■ The task
Restate the lines word for word, from the one containing "Instruction: Click the Eszközök" through the last line of the entries below, without any other lines.

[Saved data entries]
---
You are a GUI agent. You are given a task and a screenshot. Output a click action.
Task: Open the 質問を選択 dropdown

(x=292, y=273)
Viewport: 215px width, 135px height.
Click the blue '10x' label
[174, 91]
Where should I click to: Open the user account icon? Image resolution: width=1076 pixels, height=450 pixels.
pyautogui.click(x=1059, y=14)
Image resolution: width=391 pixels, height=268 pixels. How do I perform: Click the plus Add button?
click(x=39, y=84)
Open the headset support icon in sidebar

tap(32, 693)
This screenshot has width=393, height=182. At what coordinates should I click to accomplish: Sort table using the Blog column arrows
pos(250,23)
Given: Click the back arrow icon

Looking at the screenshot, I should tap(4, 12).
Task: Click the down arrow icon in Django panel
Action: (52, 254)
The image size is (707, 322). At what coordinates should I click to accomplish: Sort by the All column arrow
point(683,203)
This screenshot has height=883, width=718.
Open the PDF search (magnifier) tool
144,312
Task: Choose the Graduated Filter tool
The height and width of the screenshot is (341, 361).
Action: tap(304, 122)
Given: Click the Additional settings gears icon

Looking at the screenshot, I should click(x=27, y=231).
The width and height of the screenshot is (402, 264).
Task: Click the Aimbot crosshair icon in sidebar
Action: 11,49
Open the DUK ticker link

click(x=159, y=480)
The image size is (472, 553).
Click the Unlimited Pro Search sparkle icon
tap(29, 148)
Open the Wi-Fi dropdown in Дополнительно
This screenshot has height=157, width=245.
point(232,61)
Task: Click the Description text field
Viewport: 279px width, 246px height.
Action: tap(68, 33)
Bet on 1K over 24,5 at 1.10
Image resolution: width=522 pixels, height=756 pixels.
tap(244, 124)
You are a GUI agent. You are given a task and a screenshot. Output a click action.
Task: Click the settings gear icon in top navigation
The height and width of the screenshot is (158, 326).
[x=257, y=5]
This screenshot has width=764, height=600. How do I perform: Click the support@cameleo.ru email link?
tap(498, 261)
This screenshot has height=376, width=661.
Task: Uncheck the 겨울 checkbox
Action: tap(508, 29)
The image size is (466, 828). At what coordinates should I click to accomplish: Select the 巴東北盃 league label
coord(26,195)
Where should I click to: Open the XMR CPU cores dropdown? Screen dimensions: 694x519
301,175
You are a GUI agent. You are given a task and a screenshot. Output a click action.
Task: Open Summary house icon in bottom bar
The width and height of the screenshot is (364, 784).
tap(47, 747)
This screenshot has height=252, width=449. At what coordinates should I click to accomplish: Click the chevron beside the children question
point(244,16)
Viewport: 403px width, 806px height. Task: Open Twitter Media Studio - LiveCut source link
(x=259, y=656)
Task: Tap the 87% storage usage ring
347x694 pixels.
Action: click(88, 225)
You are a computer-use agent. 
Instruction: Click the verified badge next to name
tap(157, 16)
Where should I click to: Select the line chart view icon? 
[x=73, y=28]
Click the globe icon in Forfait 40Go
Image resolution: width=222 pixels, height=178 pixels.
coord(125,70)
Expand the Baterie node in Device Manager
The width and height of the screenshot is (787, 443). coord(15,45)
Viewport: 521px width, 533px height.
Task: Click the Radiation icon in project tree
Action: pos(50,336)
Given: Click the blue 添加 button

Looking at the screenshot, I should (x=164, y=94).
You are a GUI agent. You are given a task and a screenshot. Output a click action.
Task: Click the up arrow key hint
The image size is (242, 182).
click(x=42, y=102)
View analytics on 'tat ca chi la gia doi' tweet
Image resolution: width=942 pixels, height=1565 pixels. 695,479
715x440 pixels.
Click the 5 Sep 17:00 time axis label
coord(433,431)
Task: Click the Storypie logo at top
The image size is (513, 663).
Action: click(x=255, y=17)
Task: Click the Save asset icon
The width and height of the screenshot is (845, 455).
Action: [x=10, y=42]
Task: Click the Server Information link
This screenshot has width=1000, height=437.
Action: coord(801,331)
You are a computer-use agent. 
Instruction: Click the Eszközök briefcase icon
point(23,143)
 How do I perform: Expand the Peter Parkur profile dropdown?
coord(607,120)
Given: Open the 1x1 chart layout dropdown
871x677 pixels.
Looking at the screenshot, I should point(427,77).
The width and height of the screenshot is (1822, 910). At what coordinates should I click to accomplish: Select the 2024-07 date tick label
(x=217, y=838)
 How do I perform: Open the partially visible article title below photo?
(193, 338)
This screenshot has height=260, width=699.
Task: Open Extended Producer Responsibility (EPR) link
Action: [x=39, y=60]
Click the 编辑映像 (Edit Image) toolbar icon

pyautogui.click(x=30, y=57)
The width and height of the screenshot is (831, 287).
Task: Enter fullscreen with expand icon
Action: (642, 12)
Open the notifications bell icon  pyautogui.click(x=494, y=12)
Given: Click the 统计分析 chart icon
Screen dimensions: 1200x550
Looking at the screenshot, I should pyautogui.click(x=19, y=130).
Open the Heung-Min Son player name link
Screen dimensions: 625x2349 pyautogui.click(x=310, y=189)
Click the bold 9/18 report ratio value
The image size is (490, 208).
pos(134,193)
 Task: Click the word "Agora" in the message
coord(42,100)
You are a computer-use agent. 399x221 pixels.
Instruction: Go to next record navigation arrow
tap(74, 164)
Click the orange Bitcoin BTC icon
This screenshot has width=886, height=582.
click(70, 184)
---
■ Answer space
Instruction: Click the Eszközök briefcase icon
point(23,143)
 How do I perform: Expand the Peter Parkur profile dropdown?
coord(607,120)
Given: Open the 1x1 chart layout dropdown
871x677 pixels.
Looking at the screenshot, I should point(427,77).
The width and height of the screenshot is (1822, 910). At what coordinates should I click to accomplish: Select the 2024-07 date tick label
(x=217, y=838)
 How do I perform: Open the partially visible article title below photo?
(193, 338)
This screenshot has height=260, width=699.
Task: Open Extended Producer Responsibility (EPR) link
Action: [x=39, y=60]
Click the 编辑映像 (Edit Image) toolbar icon

pyautogui.click(x=30, y=57)
The width and height of the screenshot is (831, 287).
Task: Enter fullscreen with expand icon
Action: (642, 12)
Open the notifications bell icon  pyautogui.click(x=494, y=12)
Given: Click the 统计分析 chart icon
Screen dimensions: 1200x550
Looking at the screenshot, I should pyautogui.click(x=19, y=130).
Open the Heung-Min Son player name link
Screen dimensions: 625x2349 pyautogui.click(x=310, y=189)
Click the bold 9/18 report ratio value
The image size is (490, 208).
pos(134,193)
 Task: Click the word "Agora" in the message
coord(42,100)
You are a computer-use agent. 399x221 pixels.
Instruction: Go to next record navigation arrow
tap(74, 164)
Click the orange Bitcoin BTC icon
This screenshot has width=886, height=582.
click(70, 184)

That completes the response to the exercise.